* WHAT YOU ARE ASKED TO DO
Pick out every line in the records that contains the string "Describe", and copy each one. Case counts.

* SOURCE MATERIAL
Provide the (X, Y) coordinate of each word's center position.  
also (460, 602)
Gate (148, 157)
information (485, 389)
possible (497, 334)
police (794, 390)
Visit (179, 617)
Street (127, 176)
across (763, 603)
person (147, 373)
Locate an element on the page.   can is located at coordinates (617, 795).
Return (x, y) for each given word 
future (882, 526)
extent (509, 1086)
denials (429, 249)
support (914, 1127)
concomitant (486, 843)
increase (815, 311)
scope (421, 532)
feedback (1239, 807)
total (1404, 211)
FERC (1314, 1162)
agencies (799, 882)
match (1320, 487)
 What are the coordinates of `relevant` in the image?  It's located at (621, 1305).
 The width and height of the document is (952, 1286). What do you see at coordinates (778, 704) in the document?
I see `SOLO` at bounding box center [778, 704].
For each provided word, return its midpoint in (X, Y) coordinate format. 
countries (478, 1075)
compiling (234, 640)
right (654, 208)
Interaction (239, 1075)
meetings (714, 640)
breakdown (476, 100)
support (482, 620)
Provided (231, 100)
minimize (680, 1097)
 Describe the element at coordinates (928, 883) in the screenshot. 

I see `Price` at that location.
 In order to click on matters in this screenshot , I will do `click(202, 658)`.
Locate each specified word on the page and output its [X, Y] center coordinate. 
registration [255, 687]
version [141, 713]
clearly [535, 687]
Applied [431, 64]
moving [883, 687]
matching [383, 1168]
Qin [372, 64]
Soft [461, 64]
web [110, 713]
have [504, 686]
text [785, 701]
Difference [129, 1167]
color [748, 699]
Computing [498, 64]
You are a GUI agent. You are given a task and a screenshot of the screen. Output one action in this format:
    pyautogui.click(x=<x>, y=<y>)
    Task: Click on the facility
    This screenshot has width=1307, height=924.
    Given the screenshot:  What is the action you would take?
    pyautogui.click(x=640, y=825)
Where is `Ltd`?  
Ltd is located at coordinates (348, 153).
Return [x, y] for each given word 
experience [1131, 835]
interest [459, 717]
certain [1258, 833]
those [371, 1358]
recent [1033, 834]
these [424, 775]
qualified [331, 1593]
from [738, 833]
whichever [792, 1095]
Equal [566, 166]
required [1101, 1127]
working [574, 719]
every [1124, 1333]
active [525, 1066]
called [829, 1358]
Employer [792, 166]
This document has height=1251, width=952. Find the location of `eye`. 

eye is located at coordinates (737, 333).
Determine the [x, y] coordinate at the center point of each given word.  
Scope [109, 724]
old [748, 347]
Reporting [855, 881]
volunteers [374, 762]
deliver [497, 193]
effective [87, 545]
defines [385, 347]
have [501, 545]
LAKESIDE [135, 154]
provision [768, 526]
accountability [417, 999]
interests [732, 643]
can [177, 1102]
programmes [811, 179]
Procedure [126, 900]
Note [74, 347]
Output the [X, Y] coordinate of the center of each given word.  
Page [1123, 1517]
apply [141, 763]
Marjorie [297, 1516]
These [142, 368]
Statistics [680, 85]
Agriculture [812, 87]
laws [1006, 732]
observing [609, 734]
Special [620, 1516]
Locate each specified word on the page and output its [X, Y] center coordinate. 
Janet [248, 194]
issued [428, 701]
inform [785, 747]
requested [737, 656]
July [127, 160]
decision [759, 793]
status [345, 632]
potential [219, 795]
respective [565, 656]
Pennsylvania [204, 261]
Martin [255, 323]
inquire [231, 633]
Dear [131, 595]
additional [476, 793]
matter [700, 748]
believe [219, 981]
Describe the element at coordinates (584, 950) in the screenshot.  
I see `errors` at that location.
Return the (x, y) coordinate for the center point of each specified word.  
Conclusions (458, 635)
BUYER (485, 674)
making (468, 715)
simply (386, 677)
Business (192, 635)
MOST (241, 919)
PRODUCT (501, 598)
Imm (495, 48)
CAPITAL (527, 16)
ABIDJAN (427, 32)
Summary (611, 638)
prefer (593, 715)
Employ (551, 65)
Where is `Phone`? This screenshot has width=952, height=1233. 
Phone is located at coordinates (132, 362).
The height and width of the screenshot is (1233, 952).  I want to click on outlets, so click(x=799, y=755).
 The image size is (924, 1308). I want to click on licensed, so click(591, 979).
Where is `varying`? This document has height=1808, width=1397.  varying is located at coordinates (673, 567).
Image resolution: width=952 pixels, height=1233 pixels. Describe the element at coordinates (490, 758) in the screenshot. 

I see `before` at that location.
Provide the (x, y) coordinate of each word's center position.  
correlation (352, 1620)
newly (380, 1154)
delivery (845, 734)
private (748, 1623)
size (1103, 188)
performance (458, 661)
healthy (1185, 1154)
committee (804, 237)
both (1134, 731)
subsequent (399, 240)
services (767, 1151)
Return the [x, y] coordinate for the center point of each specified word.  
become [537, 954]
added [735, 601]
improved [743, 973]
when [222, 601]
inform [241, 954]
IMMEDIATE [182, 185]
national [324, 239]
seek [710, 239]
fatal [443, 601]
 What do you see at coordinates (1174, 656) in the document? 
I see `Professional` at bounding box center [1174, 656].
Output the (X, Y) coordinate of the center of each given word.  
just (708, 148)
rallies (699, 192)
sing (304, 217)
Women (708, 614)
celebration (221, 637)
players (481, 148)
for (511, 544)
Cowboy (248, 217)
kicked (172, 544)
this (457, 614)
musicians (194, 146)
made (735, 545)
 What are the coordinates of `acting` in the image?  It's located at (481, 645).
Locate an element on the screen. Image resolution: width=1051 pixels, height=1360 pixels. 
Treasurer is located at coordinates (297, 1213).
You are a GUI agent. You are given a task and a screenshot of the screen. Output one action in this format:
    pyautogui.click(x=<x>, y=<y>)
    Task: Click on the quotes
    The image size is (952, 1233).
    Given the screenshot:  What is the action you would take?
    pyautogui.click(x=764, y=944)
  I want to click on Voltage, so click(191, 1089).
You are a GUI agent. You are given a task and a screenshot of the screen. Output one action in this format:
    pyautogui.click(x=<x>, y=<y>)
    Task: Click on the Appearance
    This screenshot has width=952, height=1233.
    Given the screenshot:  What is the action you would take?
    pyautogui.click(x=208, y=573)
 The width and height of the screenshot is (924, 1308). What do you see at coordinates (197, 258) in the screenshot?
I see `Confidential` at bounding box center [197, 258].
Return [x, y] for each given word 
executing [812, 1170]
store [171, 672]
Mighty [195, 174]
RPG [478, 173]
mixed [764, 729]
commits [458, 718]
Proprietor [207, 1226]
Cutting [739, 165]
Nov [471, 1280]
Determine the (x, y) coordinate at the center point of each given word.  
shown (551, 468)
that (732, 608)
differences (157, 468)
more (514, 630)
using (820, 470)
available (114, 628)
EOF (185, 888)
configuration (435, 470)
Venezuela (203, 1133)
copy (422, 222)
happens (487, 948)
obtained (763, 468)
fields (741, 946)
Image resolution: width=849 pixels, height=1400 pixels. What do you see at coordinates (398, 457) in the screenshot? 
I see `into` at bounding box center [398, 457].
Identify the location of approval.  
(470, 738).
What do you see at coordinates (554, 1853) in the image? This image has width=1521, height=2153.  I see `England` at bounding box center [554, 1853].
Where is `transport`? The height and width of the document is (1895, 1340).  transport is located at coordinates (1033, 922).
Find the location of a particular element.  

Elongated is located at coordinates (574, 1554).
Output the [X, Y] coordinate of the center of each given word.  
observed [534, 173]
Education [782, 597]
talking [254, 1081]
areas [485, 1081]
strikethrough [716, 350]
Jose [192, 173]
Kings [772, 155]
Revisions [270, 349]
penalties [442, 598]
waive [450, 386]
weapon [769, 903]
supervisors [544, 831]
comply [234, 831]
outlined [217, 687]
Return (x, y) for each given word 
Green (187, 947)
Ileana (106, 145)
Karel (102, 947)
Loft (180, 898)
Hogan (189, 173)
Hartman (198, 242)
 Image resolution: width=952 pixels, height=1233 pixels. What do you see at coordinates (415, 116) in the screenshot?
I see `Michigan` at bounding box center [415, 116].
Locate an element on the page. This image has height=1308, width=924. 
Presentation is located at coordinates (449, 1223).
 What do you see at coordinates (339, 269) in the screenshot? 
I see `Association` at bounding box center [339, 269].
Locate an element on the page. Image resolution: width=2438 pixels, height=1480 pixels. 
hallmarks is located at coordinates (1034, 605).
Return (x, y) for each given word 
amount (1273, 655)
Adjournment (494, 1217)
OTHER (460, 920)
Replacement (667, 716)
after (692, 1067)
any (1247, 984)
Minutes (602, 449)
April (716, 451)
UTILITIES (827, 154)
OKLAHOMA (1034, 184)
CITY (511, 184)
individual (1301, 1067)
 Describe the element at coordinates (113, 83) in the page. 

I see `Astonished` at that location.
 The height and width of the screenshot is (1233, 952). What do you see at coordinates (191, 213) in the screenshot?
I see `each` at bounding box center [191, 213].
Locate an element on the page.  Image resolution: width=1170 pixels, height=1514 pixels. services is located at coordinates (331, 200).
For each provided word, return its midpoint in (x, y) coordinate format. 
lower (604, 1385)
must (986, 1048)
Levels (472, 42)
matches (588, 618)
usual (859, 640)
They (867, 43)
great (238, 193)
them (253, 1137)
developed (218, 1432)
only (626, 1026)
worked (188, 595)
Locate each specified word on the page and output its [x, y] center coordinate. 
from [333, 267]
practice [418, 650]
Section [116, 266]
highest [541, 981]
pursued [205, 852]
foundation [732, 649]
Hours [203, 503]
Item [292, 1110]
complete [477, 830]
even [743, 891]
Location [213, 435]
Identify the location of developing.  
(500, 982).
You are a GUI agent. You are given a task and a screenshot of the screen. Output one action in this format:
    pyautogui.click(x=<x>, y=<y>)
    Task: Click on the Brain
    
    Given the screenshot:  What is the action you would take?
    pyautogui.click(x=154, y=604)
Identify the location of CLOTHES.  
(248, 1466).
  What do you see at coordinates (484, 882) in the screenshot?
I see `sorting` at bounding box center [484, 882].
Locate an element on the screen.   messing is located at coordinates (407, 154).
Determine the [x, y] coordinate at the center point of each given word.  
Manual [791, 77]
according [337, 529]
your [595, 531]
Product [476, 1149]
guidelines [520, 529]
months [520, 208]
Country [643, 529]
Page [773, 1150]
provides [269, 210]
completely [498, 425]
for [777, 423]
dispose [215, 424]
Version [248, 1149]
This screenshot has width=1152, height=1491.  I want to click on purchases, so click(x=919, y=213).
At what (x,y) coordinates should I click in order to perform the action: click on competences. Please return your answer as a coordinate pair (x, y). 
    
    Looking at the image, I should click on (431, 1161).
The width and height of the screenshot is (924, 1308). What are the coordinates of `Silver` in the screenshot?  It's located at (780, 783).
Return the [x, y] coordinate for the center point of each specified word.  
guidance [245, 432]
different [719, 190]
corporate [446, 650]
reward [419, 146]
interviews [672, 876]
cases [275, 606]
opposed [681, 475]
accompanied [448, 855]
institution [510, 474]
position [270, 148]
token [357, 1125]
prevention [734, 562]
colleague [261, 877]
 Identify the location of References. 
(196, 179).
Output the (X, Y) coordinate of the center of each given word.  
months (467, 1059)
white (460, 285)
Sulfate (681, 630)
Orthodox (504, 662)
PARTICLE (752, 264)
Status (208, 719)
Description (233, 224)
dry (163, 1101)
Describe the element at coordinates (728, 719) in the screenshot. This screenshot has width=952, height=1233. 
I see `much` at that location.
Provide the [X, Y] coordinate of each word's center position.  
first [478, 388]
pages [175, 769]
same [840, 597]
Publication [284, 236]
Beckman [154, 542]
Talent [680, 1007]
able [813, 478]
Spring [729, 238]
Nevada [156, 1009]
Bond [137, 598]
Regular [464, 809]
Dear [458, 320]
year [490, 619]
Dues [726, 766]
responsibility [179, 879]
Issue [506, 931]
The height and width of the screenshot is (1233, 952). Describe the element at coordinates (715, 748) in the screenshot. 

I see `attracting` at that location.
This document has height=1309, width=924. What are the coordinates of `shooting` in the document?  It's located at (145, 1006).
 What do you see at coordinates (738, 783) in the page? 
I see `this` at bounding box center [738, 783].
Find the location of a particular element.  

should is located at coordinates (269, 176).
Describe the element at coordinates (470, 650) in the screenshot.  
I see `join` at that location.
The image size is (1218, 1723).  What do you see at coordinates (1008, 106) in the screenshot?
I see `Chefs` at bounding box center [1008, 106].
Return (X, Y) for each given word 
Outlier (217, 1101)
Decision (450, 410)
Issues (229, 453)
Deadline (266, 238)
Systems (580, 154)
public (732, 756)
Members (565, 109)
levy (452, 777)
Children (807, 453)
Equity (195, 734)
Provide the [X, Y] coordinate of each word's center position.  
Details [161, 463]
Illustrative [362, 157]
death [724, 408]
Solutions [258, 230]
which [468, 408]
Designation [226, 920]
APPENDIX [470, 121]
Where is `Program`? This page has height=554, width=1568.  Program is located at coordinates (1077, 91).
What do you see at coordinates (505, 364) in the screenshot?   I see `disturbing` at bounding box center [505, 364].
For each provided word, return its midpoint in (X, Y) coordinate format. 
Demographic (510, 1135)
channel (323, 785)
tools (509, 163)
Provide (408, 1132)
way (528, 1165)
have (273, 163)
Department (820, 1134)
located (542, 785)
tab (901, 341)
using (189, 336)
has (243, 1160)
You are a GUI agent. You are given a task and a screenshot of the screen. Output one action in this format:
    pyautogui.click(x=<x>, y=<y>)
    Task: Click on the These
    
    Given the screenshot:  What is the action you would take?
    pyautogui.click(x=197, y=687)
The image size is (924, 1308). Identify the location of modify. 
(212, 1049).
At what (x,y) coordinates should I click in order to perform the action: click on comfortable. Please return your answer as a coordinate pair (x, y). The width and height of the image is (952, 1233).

* THE RESPONSE
 Describe the element at coordinates (928, 883) in the screenshot. 
Describe the element at coordinates (584, 950) in the screenshot.  
Image resolution: width=952 pixels, height=1233 pixels. Describe the element at coordinates (490, 758) in the screenshot. 
 Describe the element at coordinates (113, 83) in the page. 
Describe the element at coordinates (728, 719) in the screenshot. This screenshot has width=952, height=1233. 
The height and width of the screenshot is (1233, 952). Describe the element at coordinates (715, 748) in the screenshot. 
Describe the element at coordinates (470, 650) in the screenshot.  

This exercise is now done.